オブジェクト指向で成功したデータベースはあったのか?
「今日のDBオフラインはDB Onlineのコンテンツに関するオープン会議を想定しています。ということでビールも用意しています。それでは乾杯!」
今回谷川氏と一緒に話を進めるのは、ISO SC32/WG3(Database Language SQL)日本代表であり、日本データベース学会 副会長の土田正士氏。データベースに携わり30年にもなる生き字引のような存在です。普段は日立製作所にお勤めで、SQL標準の策定のほかにデータベース製品の開発にも携わっています。2011年に学会活動がきっかけで博士号を取得されています。(参考記事:日立の「Dr.SQL」登場!-土田正士さん)。
第2回DBオフラインやります。
→「Dr.SQLに聞くSQLの歴史とこれから ― え、SQLはすでにNoSQLだったの!?(後編)」
谷川:SQL標準というと「SQL99」が代表的ですが、どのような特徴がありますか?
土田:SQL99は当時オブジェクト指向が注目されていた背景があり、ユーザに自由にデータ型の定義をしてもらい、そのデータ型に操作してもらうというのを目指したというのがあります。
谷川:当時データベースベンダーは多数いてSQL92に向けてみんな同じ方向を目指していたけど、SQL99あたりからオブジェクト指向へ向かうか、新たなRDBの世界に向かうものとの分岐点だったように記憶しています。
土田:その後に残ったデータベースベンダーは10社程度に絞られました。開発には投資が必要ですし、買収もありましたから。

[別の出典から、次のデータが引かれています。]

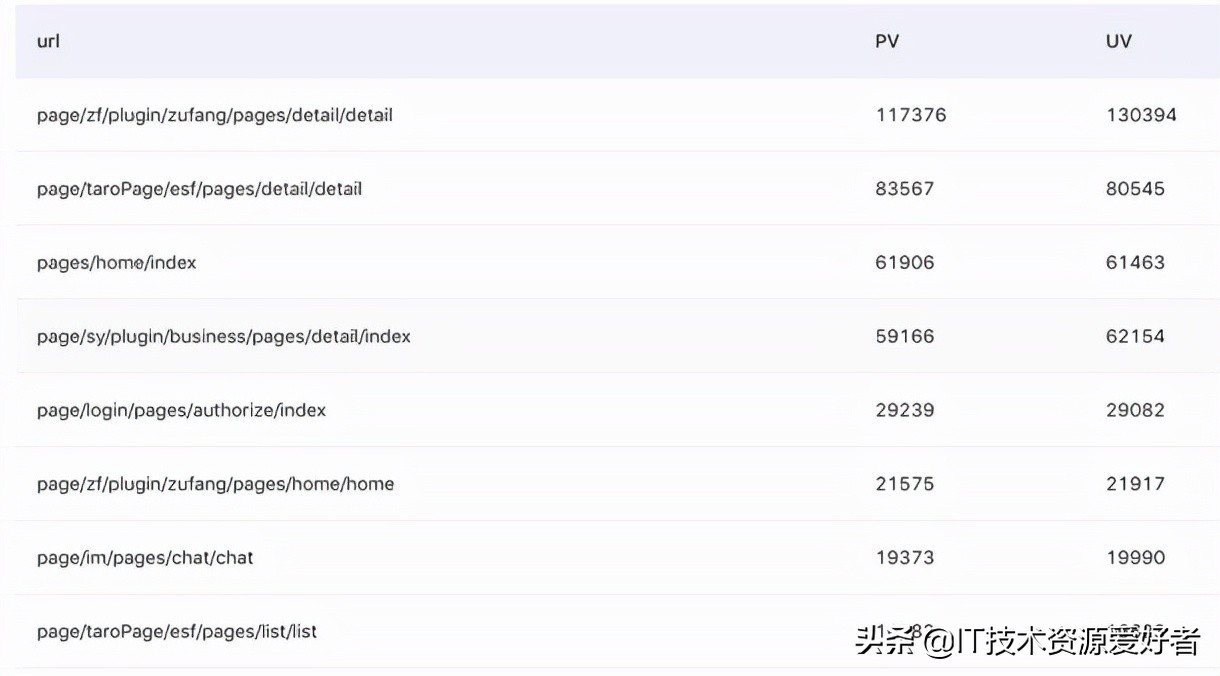
Task: Click the PV column header
Action: click(x=887, y=42)
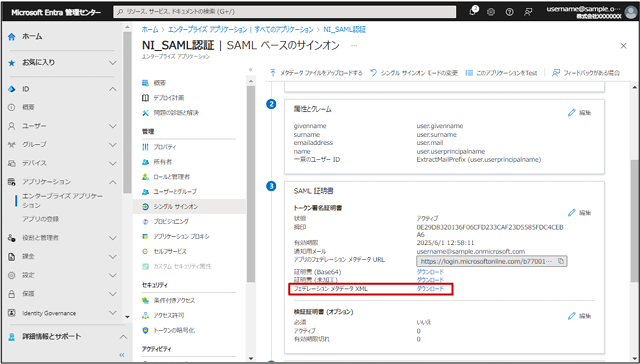Viewport: 640px width, 364px height.
Task: Edit the 検証証明書 (オプション) section
Action: click(579, 316)
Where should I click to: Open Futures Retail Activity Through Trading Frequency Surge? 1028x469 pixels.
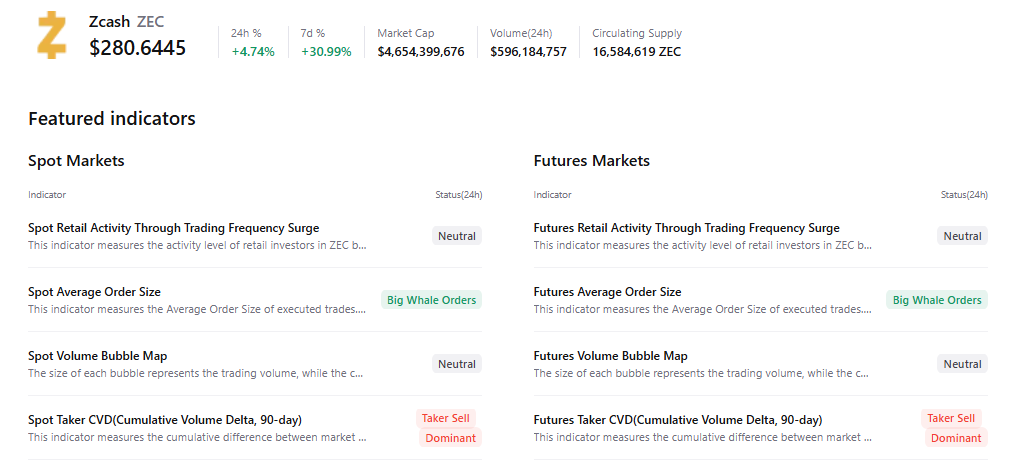click(x=687, y=228)
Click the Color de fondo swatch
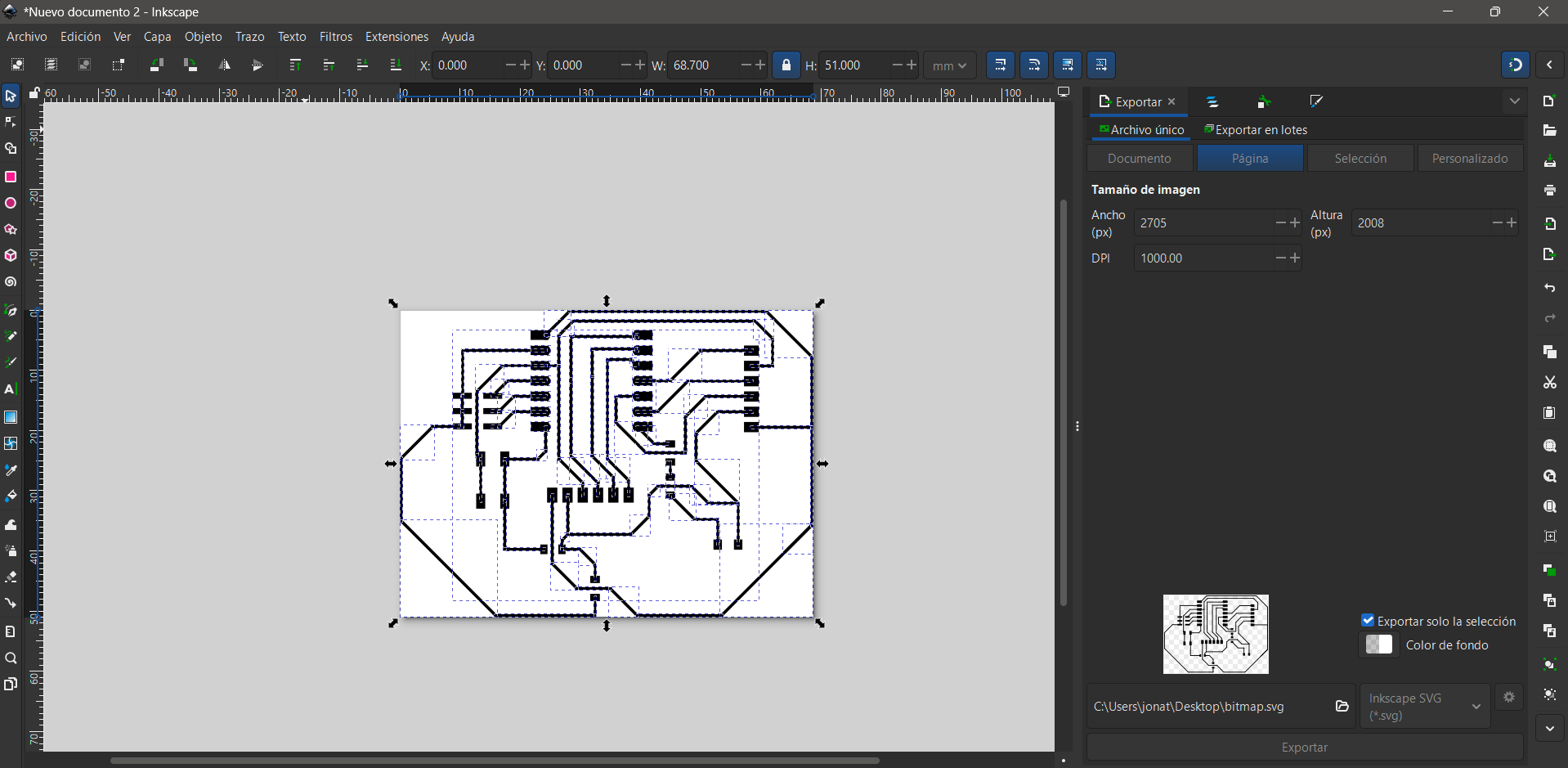The height and width of the screenshot is (768, 1568). [1379, 645]
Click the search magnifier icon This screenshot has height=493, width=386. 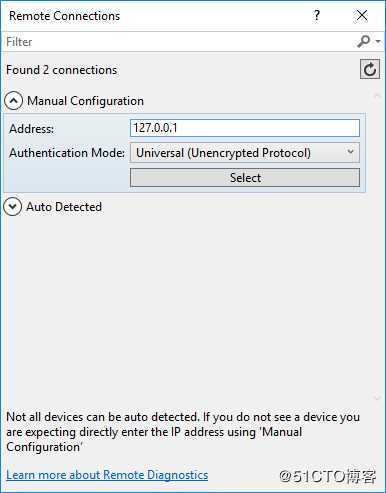363,42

谷川:あらためて振り返るとオブジェクト指向で成功したデータベースはあったのでしょうか?結果的にバイナリーが入るようになったなどの影響はありますが。
土田:成功という観点から見ると難しいですね。オブジェクト指向のアプリ開発とシステム実装にはギャップがありますから。ただ当時Javaが出てきた影響が大きいと思います。ストアドプロシージャやファンクションなどが採り入れられました。

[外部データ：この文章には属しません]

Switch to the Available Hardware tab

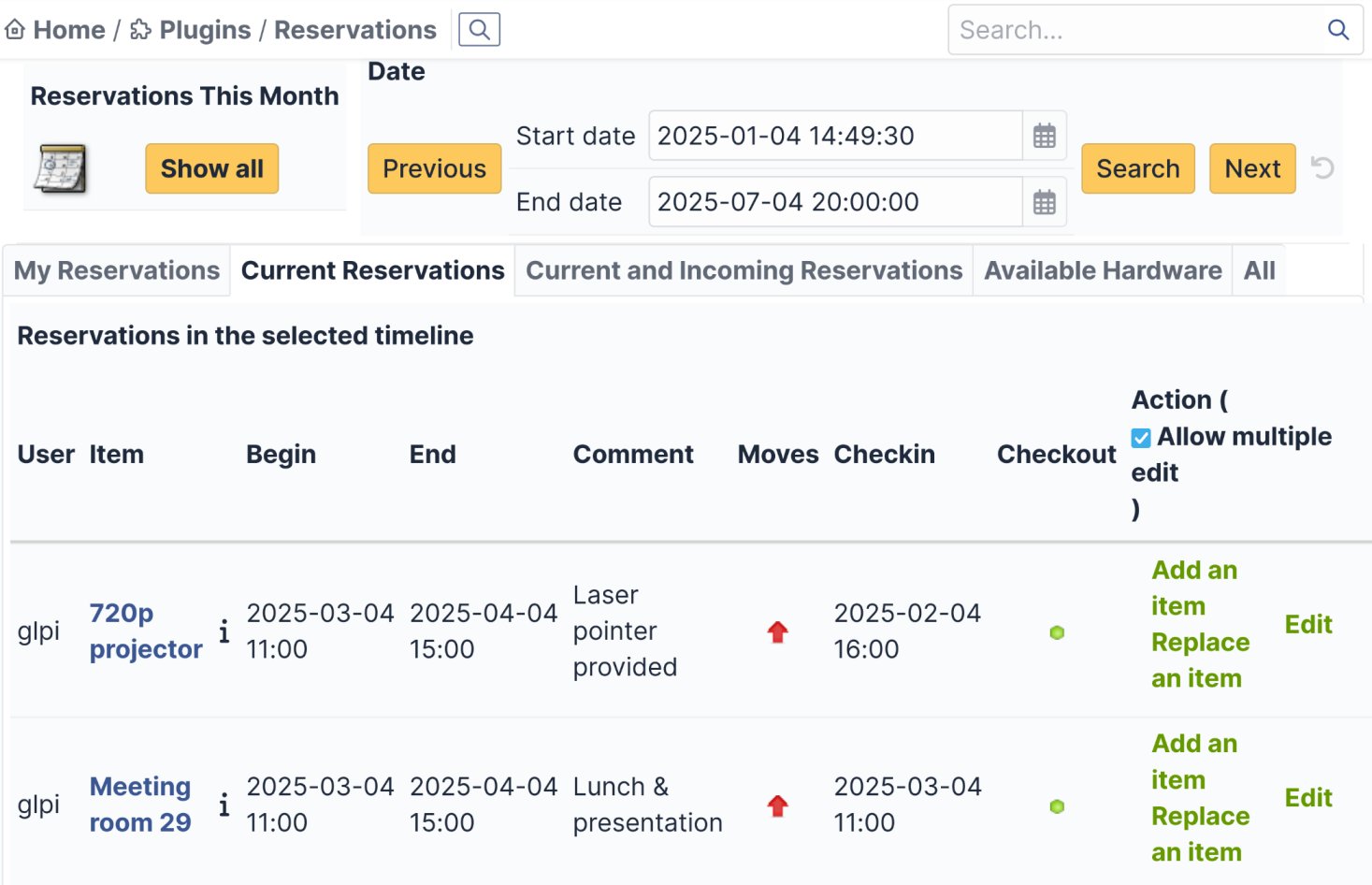(x=1103, y=270)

谷川:私は当時オラクル8iのマーケティングで、行政のマルチメディア研究会でデータベースで何ができるか説明していました。例えば動画ファイルにSQLで「select 格闘シーン」とすれば格闘シーンだけセレクトできないだろうか?とか。当時できると思われていたこととデータベースのできることにギャップがありました。SQL99以降はどうなりましたか?

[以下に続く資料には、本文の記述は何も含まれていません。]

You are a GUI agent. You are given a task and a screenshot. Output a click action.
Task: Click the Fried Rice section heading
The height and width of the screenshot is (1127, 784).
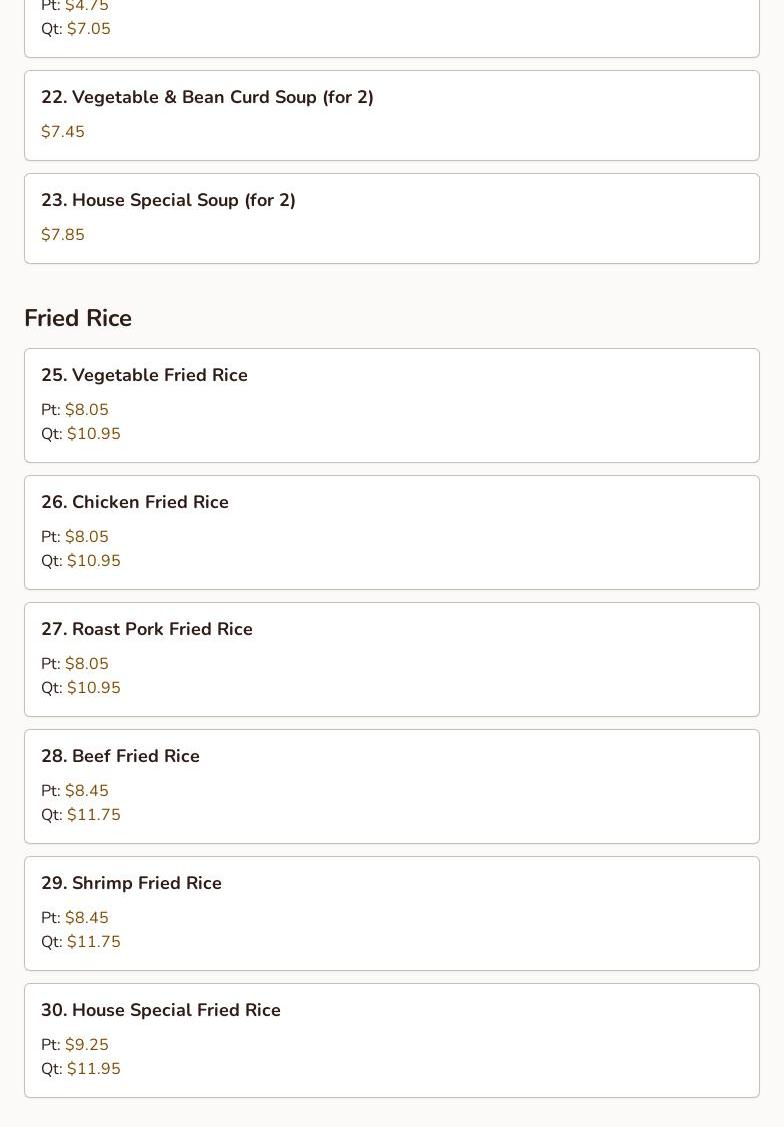coord(78,318)
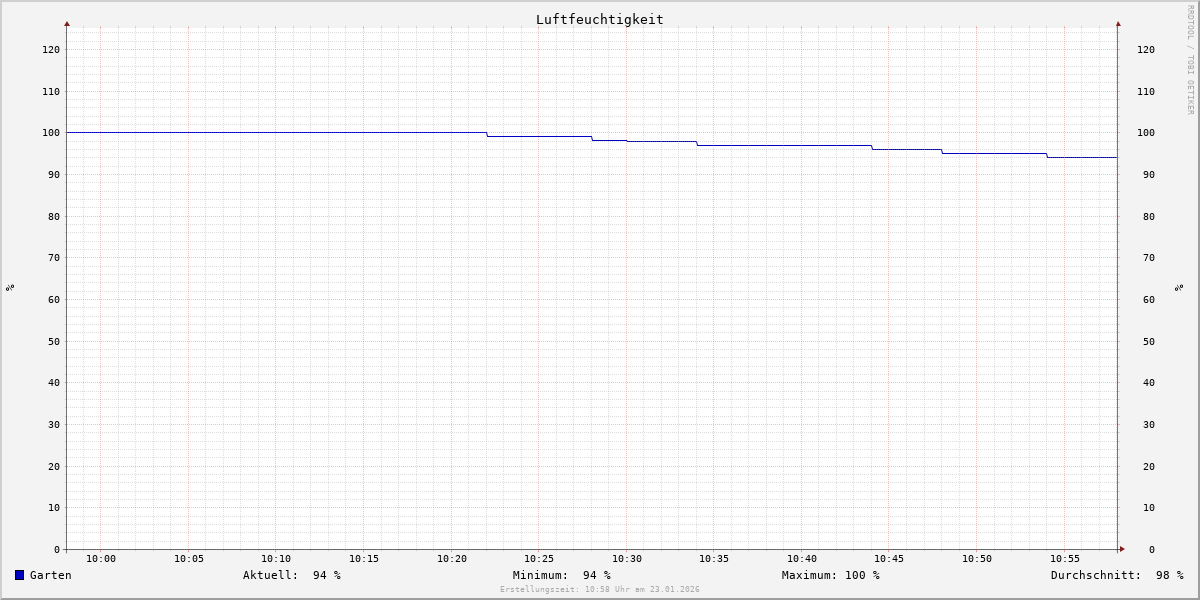Click the Erstellungszeit timestamp footer text
Viewport: 1200px width, 600px height.
600,590
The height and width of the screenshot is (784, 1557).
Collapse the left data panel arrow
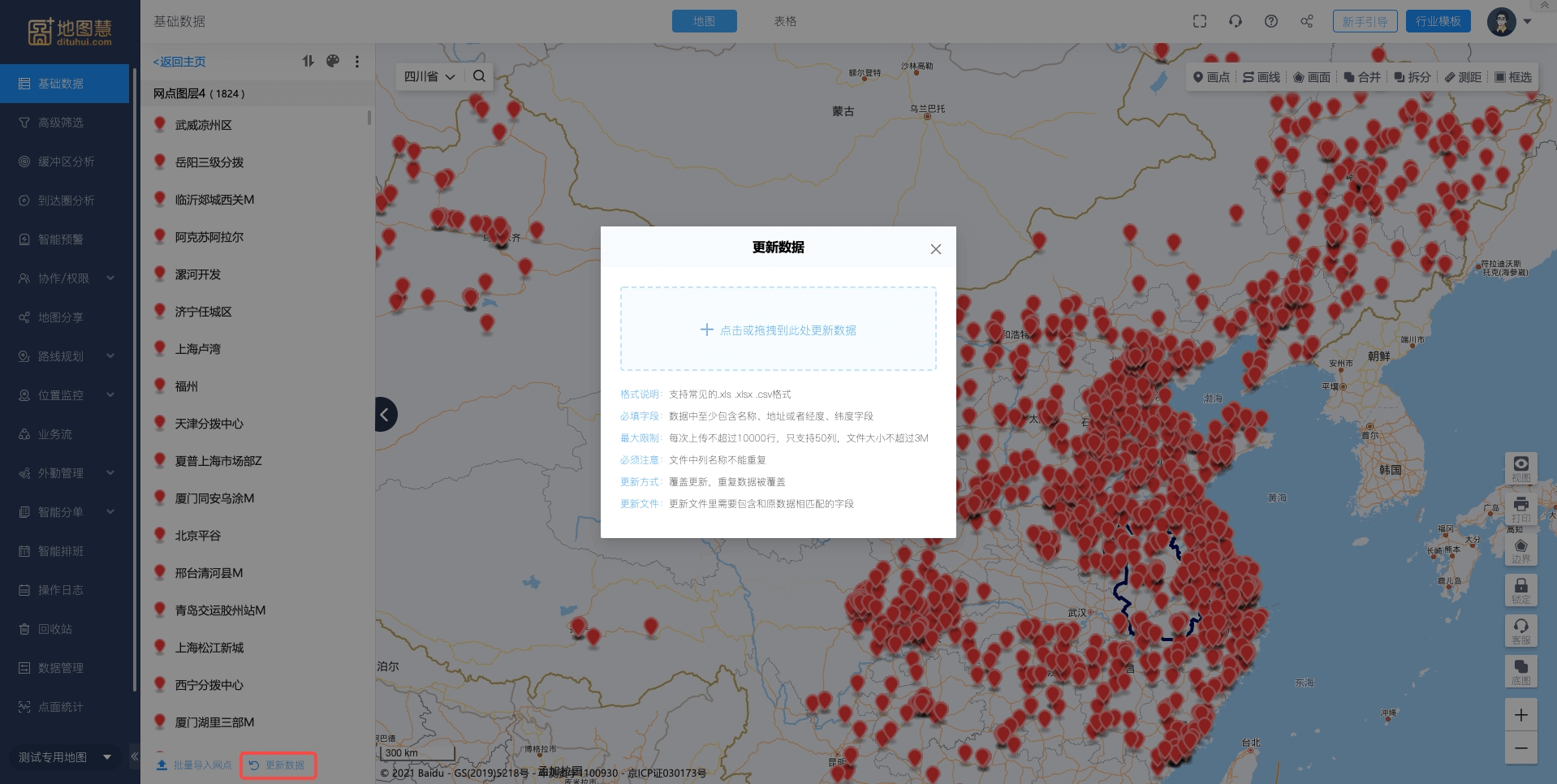[385, 415]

会場(原沢):イメージとしてSQLで使われているのはSQL92、Windows関数まで。新しい関数、XQueryとか実際どのくらいの人が使っているのか疑問です。
谷川:確かに世の中のデータベースを見るとだいたい「SQL92準拠」。2003や2008準拠って見かけませんね。
土田:ニーズはあるのですが、アプリ開発者が使っているかというと別です。SQL99の先というと、実はOracleもIBMもSQL2003の機能は実装しています。あまり方言を使わないようにと努力はしているんですね。あまり知られていませんが。
SQL標準裏話
谷川:ところで最初SQL標準に参画するときに日本人は土田さん1人?
土田:当初からは、芝野先生。当時IBMでした。日本人で会議に参加していた人はいましたが、SQL99の頃は私1人でした。
谷川:人数だと何人くらい?
土田:SQL99直前だと20人いませんでした。今は減っていて半分くらいです。ベンダーが減っていますから(苦笑)
谷川:力関係とかあるんですか?
土田:やはりアメリカは強いですね。オラクルやIBM関係者です。彼らは言ったからには製品として実装します。
谷川:オープンソース系はどうですか?
土田:いません。とはいえ、PostgreSQLは標準に近いものを実装しています。あるとき正規表現にて「使われていないから廃止しよう」という動きがありましたが、よくよく調べるとPostgreSQLが使用しており、互換性を崩すわけにはいかないので残すことに決まるということもありました。PostgreSQLは標準を積極的に盛り込んでいます。
谷川:SQL92からSQL99の間は長かったですね。大きな変化でもあったのでしょうか?
土田:間に規格の構成を見直したり、揺り戻しがあったり、いろいろとありました。やはりJavaの影響が大きかったです。「これからの言語はJavaだからこうでなくちゃいけないよね」と、Javaのオブジェクトモデルを参考にしました。
谷川:そのころからJavaがSQLに影響を与えていたなんて。
土田:95~96年当時、まだ(Javaは)「走り」でした。Javaを契機にコアとライブラリなどSQLの構造を規定しようと日本から提案したら却下されたことも。